Palestine's Beit Lahm, birthplace of Christ, celebrates Christmas
Christmas celebrations kick off in Beit Lahm where hundreds of Palestinians gathered near the Church of the Nativity to celebrate the holiday.
With a giant evergreen tree, colorful balloons in the streets, and selfies in the Church of the Nativity, Christmas tourism has returned to the occupied Palestinian city of Beit Lahm after two years of Covid-related restrictions.
Children were seen running around in the streets wearing Santa hats, carrying colorful balloons, and eating candy as the occupation's shadow loomed over the city.
Scouts marched with bagpipes as thousands of onlookers lining the streets held balloons and cotton candy.

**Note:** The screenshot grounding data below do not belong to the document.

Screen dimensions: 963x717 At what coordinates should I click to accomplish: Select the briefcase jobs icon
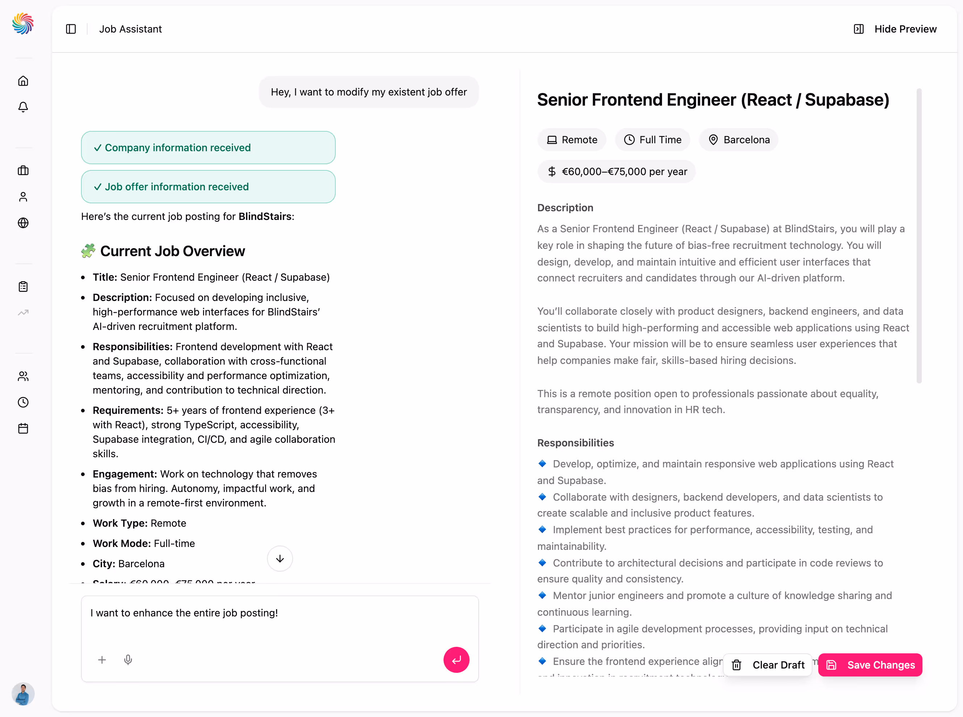click(x=23, y=170)
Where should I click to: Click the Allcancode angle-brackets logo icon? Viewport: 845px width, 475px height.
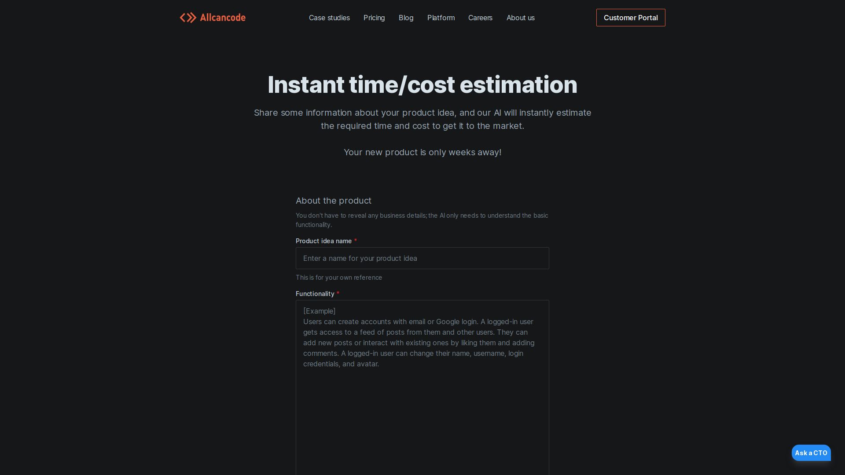pyautogui.click(x=188, y=18)
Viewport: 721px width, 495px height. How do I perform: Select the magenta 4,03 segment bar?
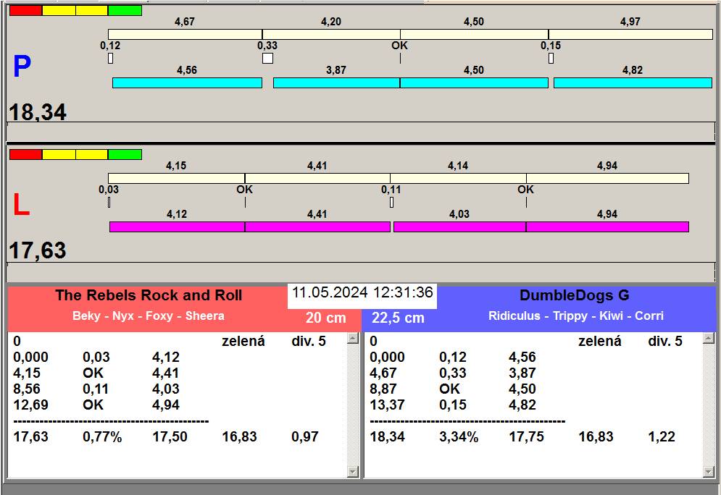(x=459, y=227)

Beit Lahm is a sacred city in Christianity, as it is the birthplace of Jesus Christ, welcoming thousands of pilgrims and tourists annually during the holiday season.

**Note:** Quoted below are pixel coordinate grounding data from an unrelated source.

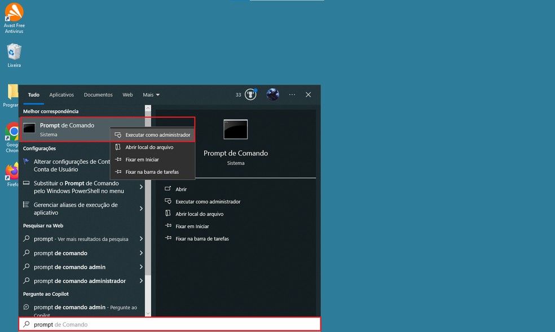Expand the Mais dropdown

click(x=150, y=94)
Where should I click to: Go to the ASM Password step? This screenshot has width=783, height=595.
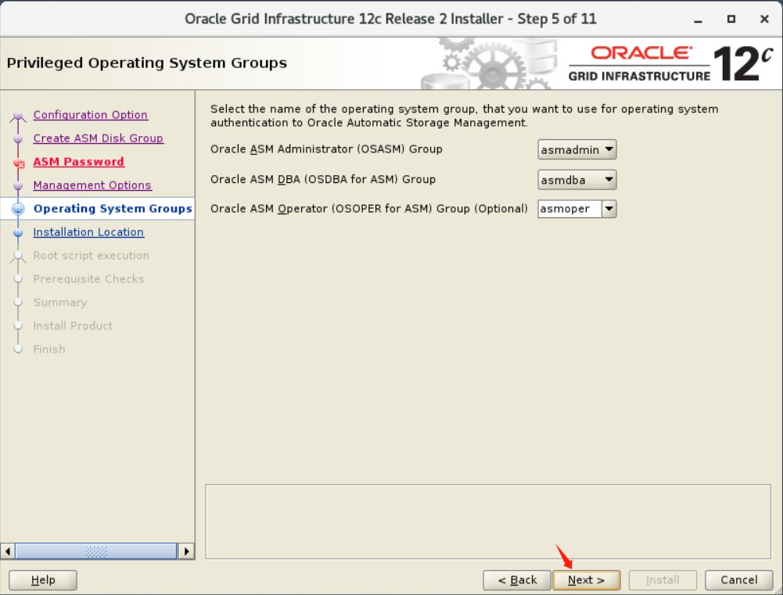coord(79,162)
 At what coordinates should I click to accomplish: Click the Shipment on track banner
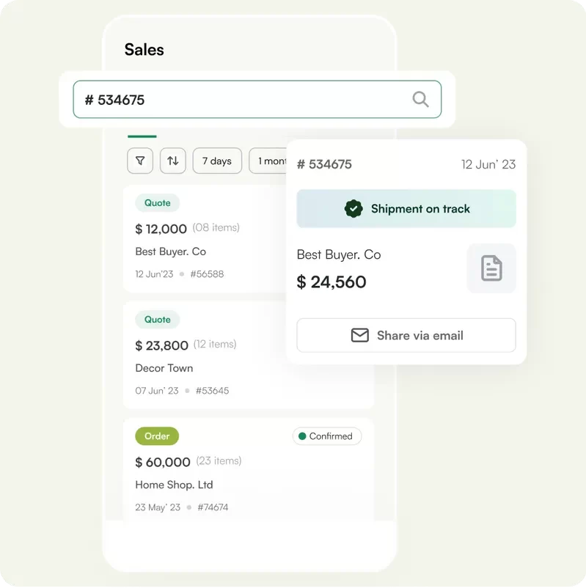pyautogui.click(x=406, y=209)
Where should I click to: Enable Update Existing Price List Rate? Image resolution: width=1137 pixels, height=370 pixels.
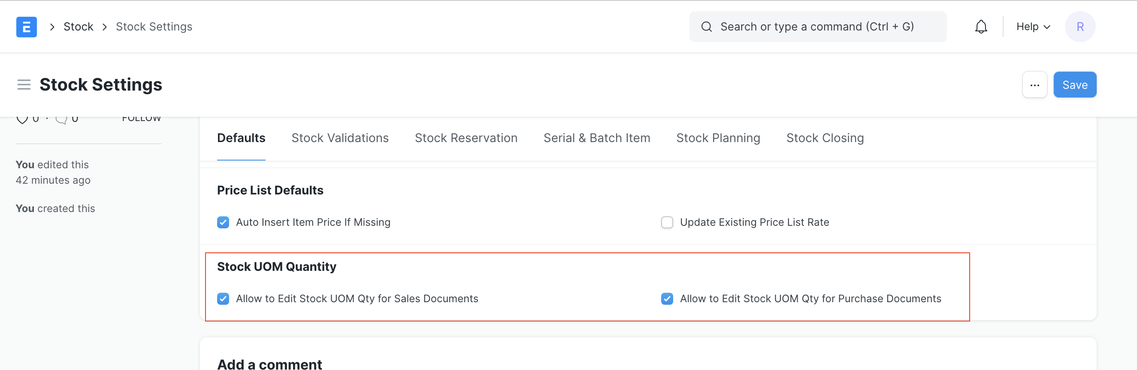667,222
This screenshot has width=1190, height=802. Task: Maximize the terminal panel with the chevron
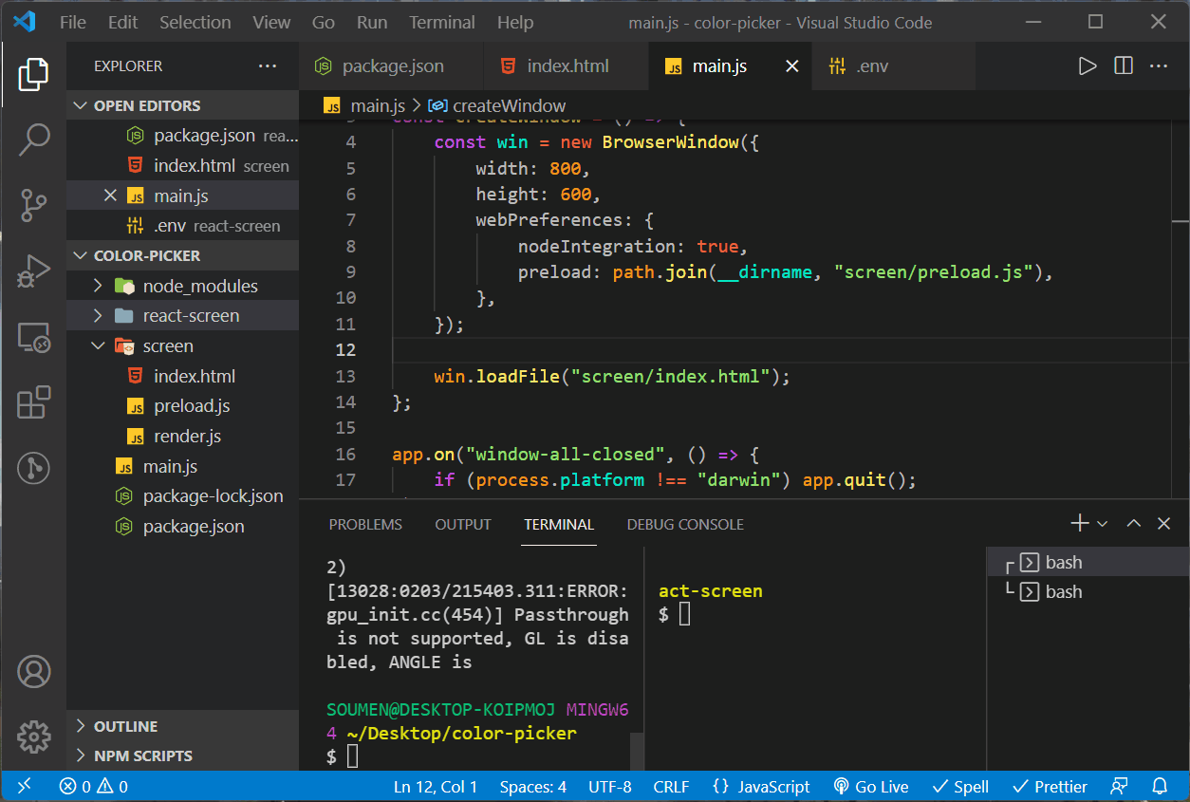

The Latin Patriarch of Al-Quds, Pierbattista Pizzaballa, greeted worshippers upon his arrival to the town, ahead of leading the annual Christmas eve procession at the Church of the Nativity.
Beit Lahm mayor Hanna Hanania told AFP that after two years without Christmas being celebrated as it usually was due to the pandemic, the city's officials spent more than five months preparing for the expected influx of people.
"Christmas is the town's celebration, and we put in a lot of time and effort to prepare for it," he said.
"We wanted to have international participation, and organized children's songs and shows with singers from France, South Africa, and Malta," he added.
"Since the beginning of this year, but more specifically since March, we have begun receiving pilgrims and tourists from all over the world," Palestinian tourism minister Rola Maayah said.
"Until now, we have received about 700,000 tourists from around the world," she said.
Meanwhile, a Palestinian owner of a pottery and ceramics workshop in the city said he was delighted to see tourists flocking back to the town after two difficult years, which had seen local hotels standing empty.
"Things are much better now after the coronavirus pandemic," he said. "Besides, tourists have started to sleep in the city again."
The city celebrated the 150th anniversary of the foundation of its municipality on December 4, solidifying its standing as one of Palestine's oldest cities.